Cartographe palestinien, expert lors des négociations avec Israël, Khalil Tafakji est, par son métier, l’un des meilleurs observateurs de l’extension incessante de la colonisation israélienne.

Olivier Doubre  • 12 février 2020 abonné·es
« Je cartographie le fait accompli israélien »
© La colonie israélienne de Har Homa, à Jérusalem-Est, un site connu par les Arabes sous le nom de Jabal Abu-Ghneim.YUVAL NADEL/AFP

Palestinien de Jérusalem, né juste après 1948 et la Nakba (« la catastrophe », comme son peuple appelle la création -d’Israël), Khalil Tafakji est devenu cartographe après avoir été formé à Damas, en Syrie. Lorsque le leader palestinien Fayçal Al–Husseini crée, en 1983, la Société d’études arabes, celui-ci l’appelle pour créer un département de cartographie et « dresser notre propre carte de la Palestine ». Comme il est encore possible pour un Palestinien d’arpenter la Cisjordanie, mais sans données ni moyens, il inscrit sur ses cartes, à partir de relevés sur le terrain, l’emplacement des anciens villages palestiniens détruits ou les implantations -croissantes des colons -israéliens. Se présentant comme un « technicien », il assiste bientôt l’OLP et l’Autorité palestinienne de Yasser Arafat lors des négociations successives, de Madrid à Taba, d’Oslo à Camp David. Non sans déplorer parfois l’impréparation des négociateurs palestiniens face à des Israéliens efficaces.

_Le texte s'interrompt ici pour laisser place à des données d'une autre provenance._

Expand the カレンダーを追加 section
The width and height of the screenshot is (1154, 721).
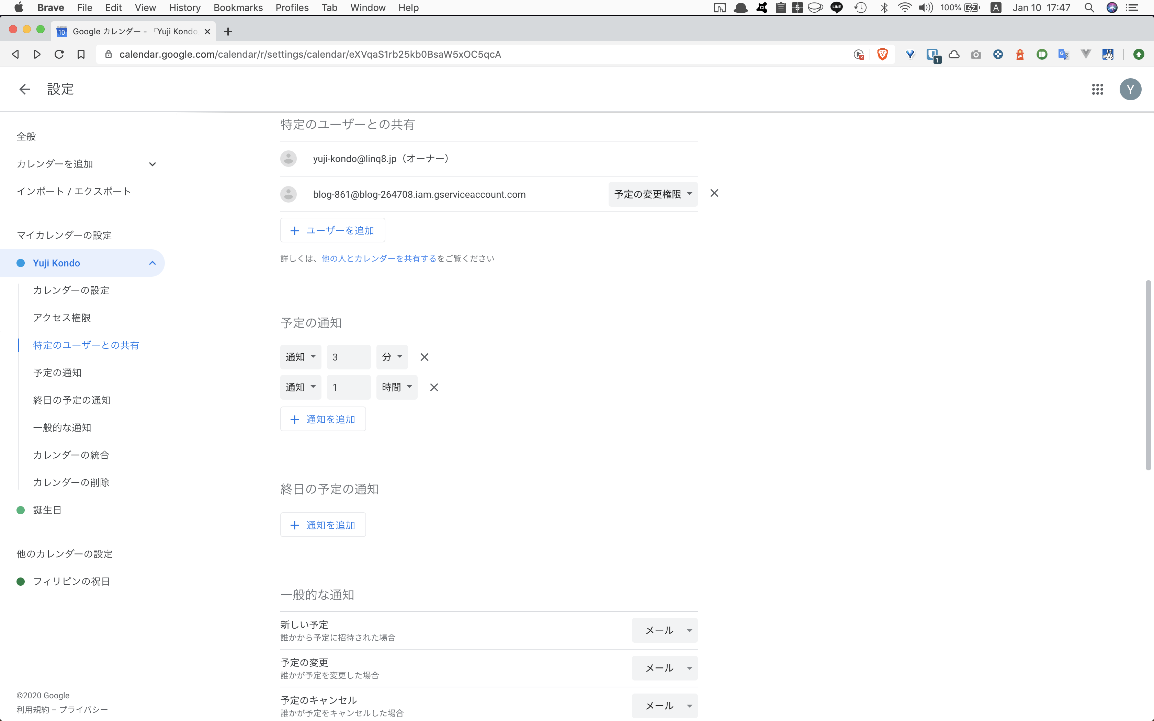[152, 164]
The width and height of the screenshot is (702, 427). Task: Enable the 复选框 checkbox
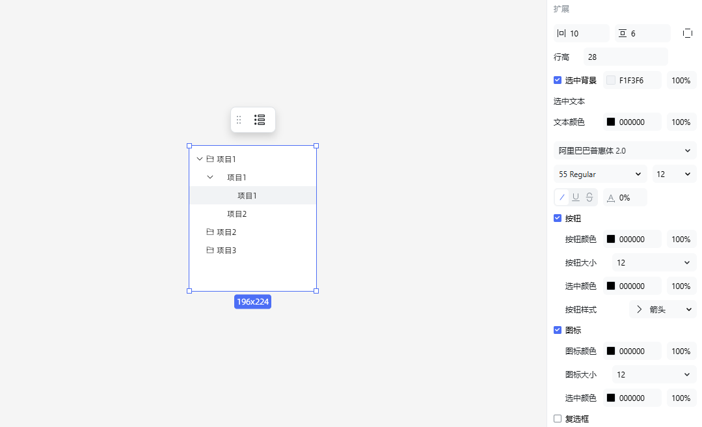coord(558,419)
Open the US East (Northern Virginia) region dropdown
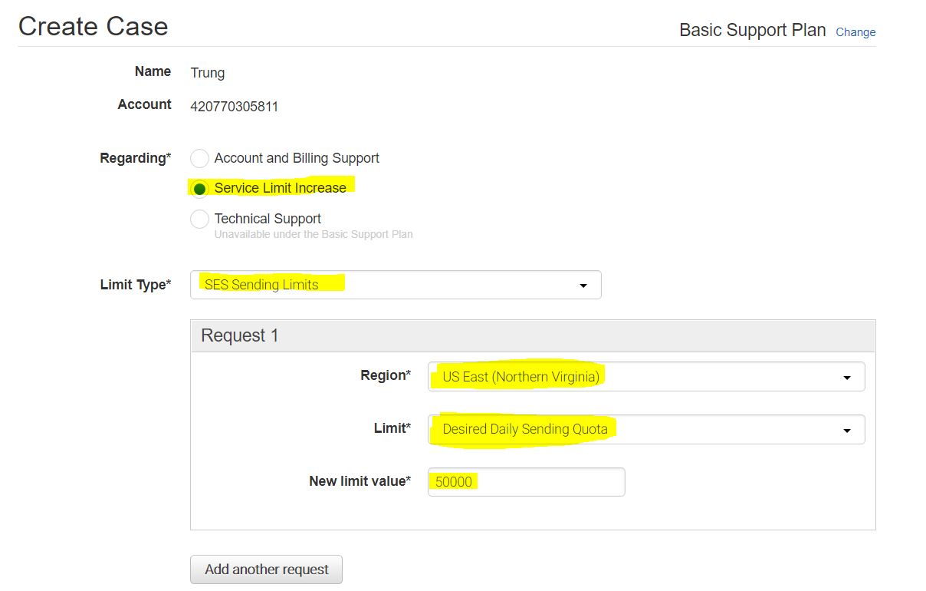 (645, 377)
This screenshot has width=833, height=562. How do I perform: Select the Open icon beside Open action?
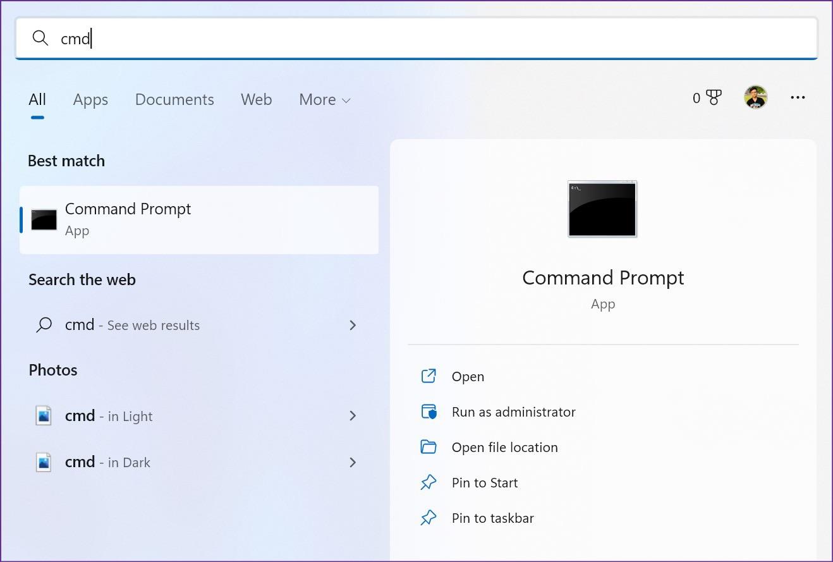(429, 376)
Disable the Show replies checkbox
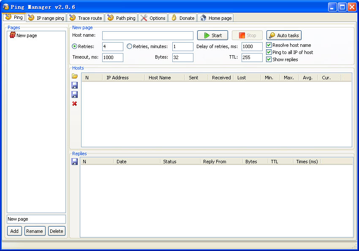This screenshot has height=251, width=359. coord(269,59)
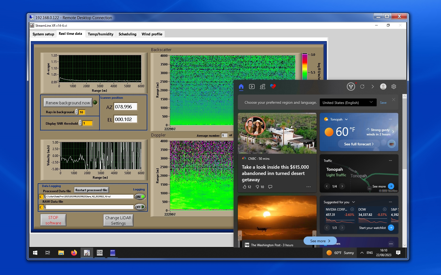
Task: Click the refresh feed icon
Action: tap(362, 86)
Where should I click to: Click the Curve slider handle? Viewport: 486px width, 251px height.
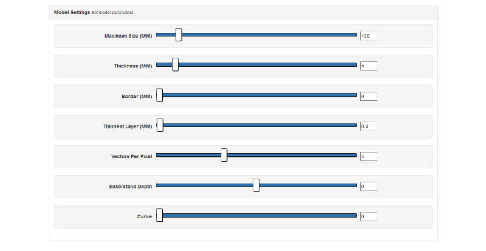(160, 216)
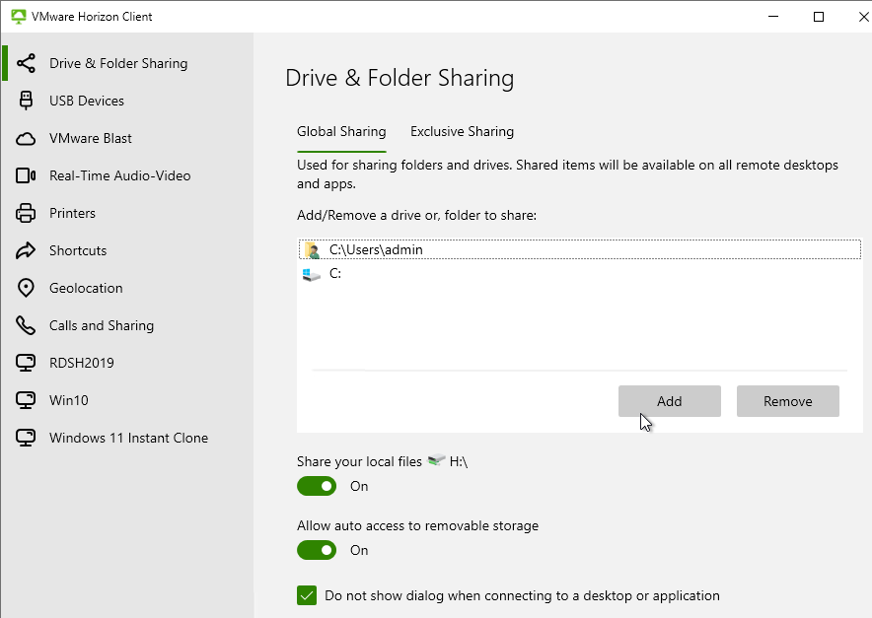Open the USB Devices icon in sidebar
Image resolution: width=872 pixels, height=618 pixels.
tap(26, 101)
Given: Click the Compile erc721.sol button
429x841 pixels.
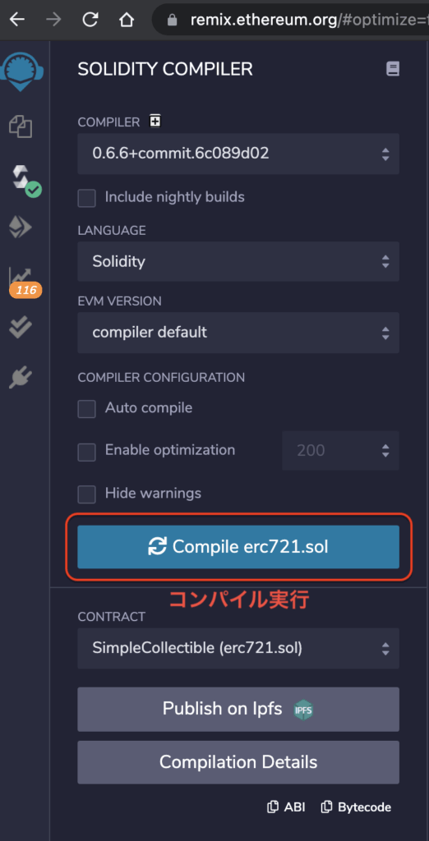Looking at the screenshot, I should [238, 547].
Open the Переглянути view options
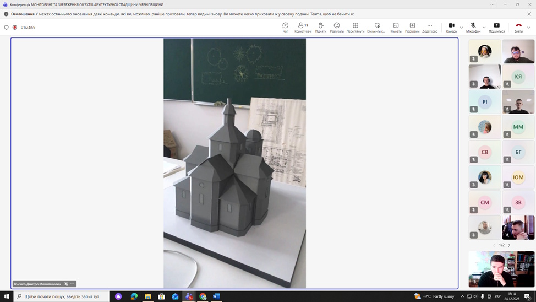This screenshot has height=302, width=536. tap(355, 27)
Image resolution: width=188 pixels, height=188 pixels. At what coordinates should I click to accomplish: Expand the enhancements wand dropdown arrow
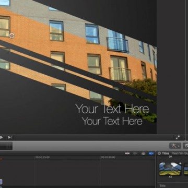179,146
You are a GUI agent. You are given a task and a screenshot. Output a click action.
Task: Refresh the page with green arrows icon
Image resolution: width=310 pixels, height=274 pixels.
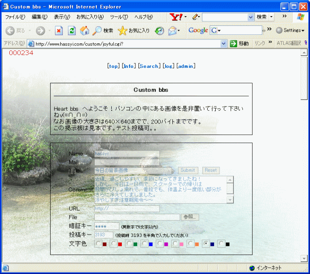coord(72,31)
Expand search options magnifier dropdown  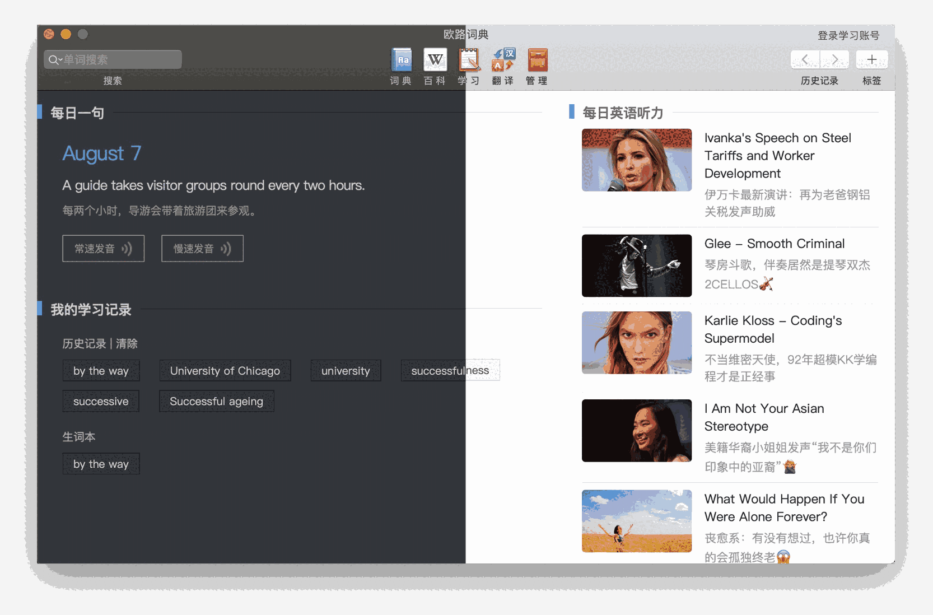tap(54, 59)
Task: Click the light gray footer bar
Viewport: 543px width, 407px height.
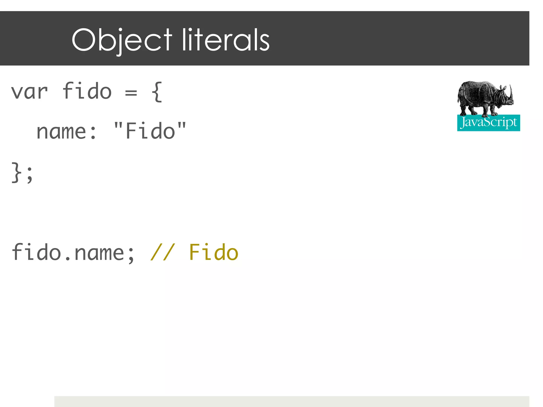Action: point(292,401)
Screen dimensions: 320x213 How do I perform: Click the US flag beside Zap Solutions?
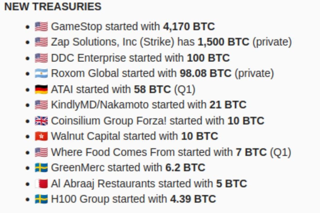pos(41,42)
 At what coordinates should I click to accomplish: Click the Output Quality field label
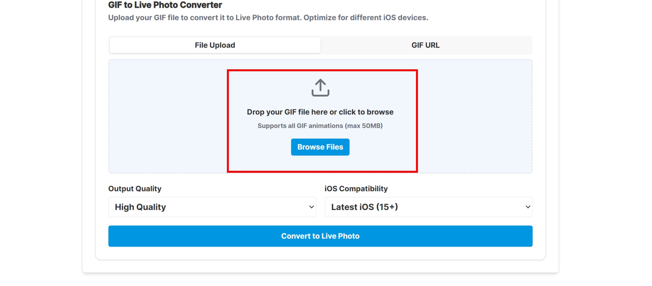[x=135, y=189]
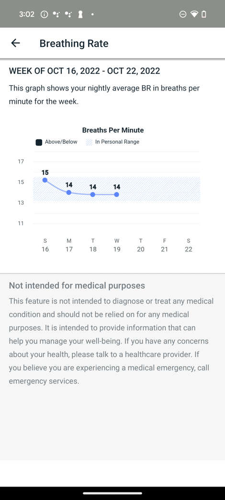Viewport: 225px width, 500px height.
Task: Tap the In Personal Range legend swatch
Action: pos(89,142)
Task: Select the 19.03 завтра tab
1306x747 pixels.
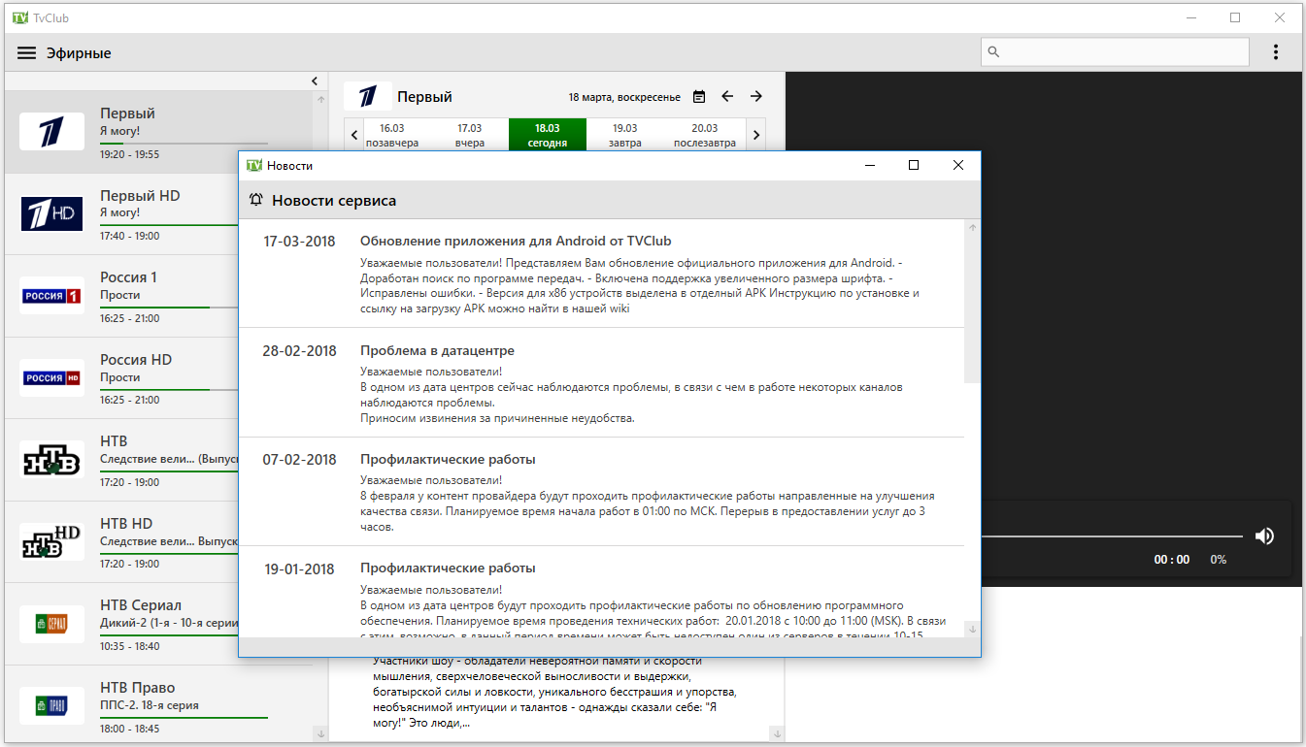Action: pos(625,135)
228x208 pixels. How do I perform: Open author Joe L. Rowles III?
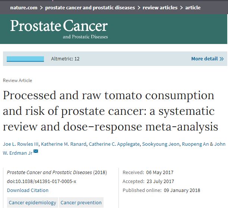click(x=20, y=144)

Depuis près de quarante ans, il documente, cartes à l’appui, chaque mètre de la progression de la colonisation israélienne dans les Territoires occupés – avec, aujourd’hui, le GPS, des images satellites et des ordinateurs… Il publie aujourd’hui des « chroniques géographiques de la colonisation israélienne ».

En 1983, vous vous lancez dans la cartographie de la Palestine, alors qu’aucune carte « palestinienne » n’a été dressée depuis 1948. Comment avez-vous surmonté les difficultés ?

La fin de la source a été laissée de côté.